Provectus reportedly conducted its own investigation of the travel expenses being claimed by Culpepper and found that he got the reimbursements for travel and expenses he was claiming without submitting the necessary documentation. The conclusion resulting from the investigation was that at least some of the reimbursements weren’t legitimate.
To finalize the SEC’s report, they found that the company’s overall lack of internal account control played a role in why the payments weren’t detected. The payments weren’t recorded accurately in the company records.
Per the settlement from the SEC, Provectus is being required to commit to identifying where their weaknesses are, and they can’t commit any future violations.

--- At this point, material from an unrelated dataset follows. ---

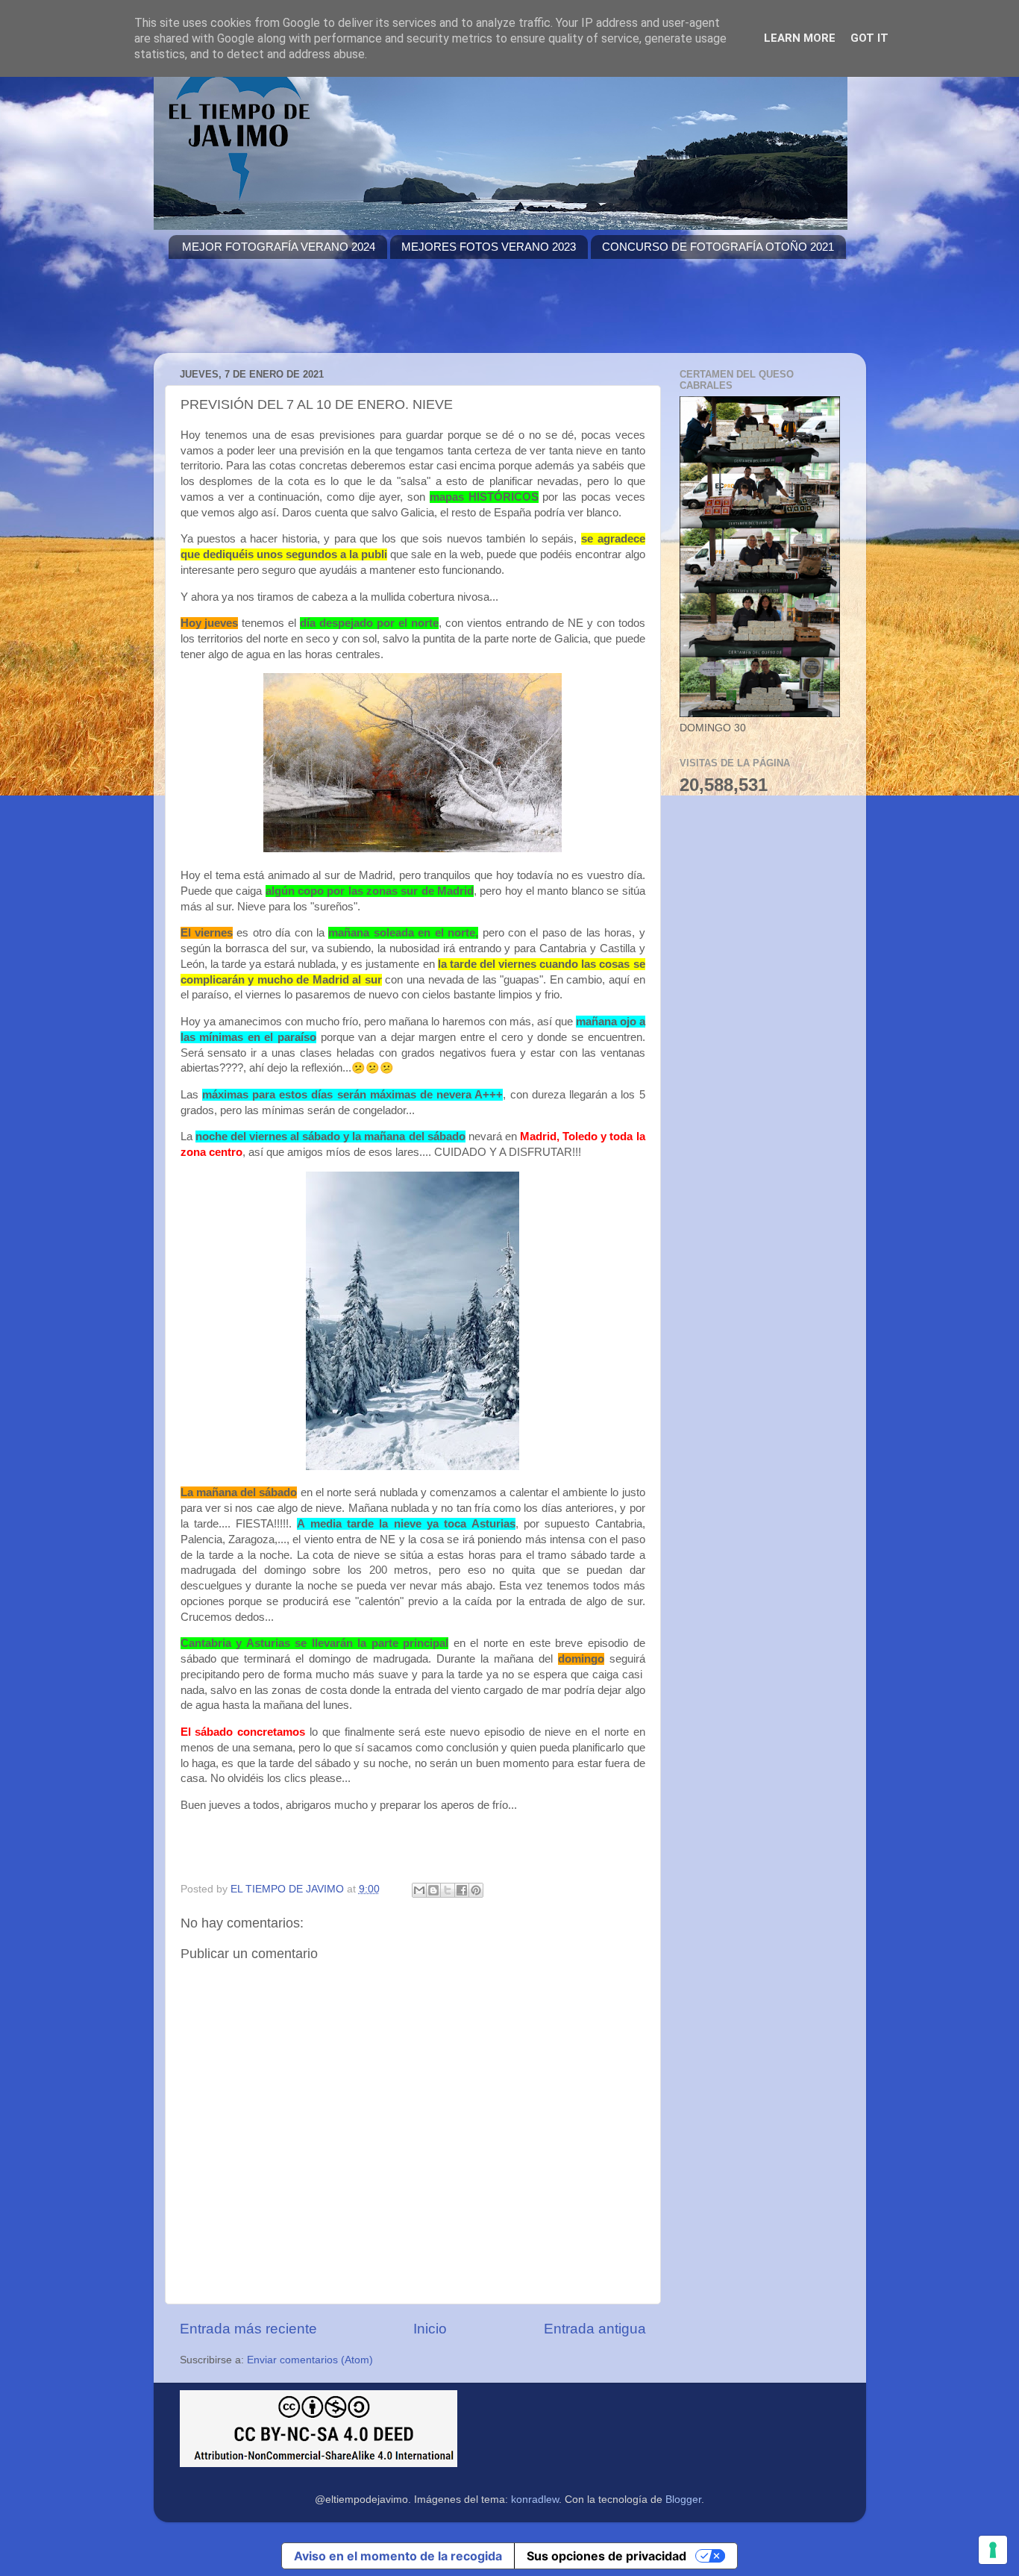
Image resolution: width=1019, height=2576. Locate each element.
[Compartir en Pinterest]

According to a press release from the SEC about Provectus, the governmental body worked with the new leadership of the company, and all people who were guilty of wrongdoing were fired. There has also been work done to make sure there are controls to avoid a similar situation in the future.
The overall lesson to take from this?
The SEC blames the situation on a lack of internal controls for travel and entertainment expenses submitted by company executives, and it’s something that can be avoided not only by Provectus in the future but other companies as well, with the use of consistent guidelines, oversight and technology that will make it easier to spot red flags.